Cell culture, transfection and microinjection of cells
COS-7 (kidney cells of Cercopithecus aethiops) and A6 cells (kidney epithelial cells of Xenopus laevis) were cultured according to standard procedure (A6 cells: 27°C and 5% CO2; COS-7 cells: 37°C and 5% CO2). Cells were grown in petri dishes (3.5 cm diameter) for about 12 hours or plated on CELLocate (Eppendorf, Hamburg, Germany) coverslips and then transfected with DNA using Rotifect (Roth, Karlsruhe, Germany) according to the manufacturer's instructions. 24-30 hours after transfection the cells grown in petri dishes were used for protein analysis and coverslips were processed for microscopy (see below).

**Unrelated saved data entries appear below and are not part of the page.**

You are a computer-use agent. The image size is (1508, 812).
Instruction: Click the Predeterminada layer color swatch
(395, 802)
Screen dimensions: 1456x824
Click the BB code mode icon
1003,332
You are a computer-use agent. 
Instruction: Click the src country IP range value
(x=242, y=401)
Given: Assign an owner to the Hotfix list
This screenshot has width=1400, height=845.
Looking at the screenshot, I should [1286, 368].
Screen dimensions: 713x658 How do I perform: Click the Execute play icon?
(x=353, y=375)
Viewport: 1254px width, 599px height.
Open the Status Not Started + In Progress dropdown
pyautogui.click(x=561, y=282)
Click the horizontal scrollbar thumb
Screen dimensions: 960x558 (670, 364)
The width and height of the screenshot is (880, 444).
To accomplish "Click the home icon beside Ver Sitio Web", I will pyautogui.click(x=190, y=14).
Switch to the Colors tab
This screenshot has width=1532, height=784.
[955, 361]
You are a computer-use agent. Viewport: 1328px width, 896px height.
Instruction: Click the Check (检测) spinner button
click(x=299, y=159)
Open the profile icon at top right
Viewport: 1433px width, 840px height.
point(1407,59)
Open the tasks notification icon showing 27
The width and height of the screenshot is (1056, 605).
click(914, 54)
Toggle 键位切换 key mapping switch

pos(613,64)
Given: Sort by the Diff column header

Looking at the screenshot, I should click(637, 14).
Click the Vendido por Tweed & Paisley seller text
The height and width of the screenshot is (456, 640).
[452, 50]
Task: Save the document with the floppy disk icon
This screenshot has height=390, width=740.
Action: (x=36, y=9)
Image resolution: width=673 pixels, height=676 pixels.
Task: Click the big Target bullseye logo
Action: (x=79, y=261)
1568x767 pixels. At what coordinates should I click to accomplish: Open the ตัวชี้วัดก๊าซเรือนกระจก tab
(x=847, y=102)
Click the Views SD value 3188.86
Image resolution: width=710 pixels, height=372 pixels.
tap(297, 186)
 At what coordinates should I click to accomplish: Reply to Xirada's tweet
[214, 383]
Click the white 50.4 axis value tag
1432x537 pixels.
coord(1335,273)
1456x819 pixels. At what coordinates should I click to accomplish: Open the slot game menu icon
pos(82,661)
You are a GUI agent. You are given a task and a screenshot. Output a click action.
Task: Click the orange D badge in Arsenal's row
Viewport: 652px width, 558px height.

For microinjection experiments, Xenopus A6 cells and COS-7 cells were plated on CELLocate coverslips and grown for about 12 hours. Microinjection was performed using the Transjector S246, Mikromanipulator 5171 and Femtotips II (Eppendorf, Hamburg, Germany). The cells were injected with 40 ng/μl DNA for 0.2 seconds and an injection pressure of 130 hPa. 20-48 hours after injection the cells were analyzed microscopically (see below).
In vitro transcription and microinjection of zebrafish embryos
Capped mRNA was synthesized in vitro by transcription of NotI linearized pCS2P+ vector containing the zB2-ΔN3 DNA construct using the Sp6 mMessage Machine Kit (Ambion). Zebrafish embryos were microinjected with 50 pg capped mRNA. The injection was performed underneath the single blastomeres of 2-4 cell stages using a Microinjector 5242 (Eppendorf). The injected embryos were raised at 28°C.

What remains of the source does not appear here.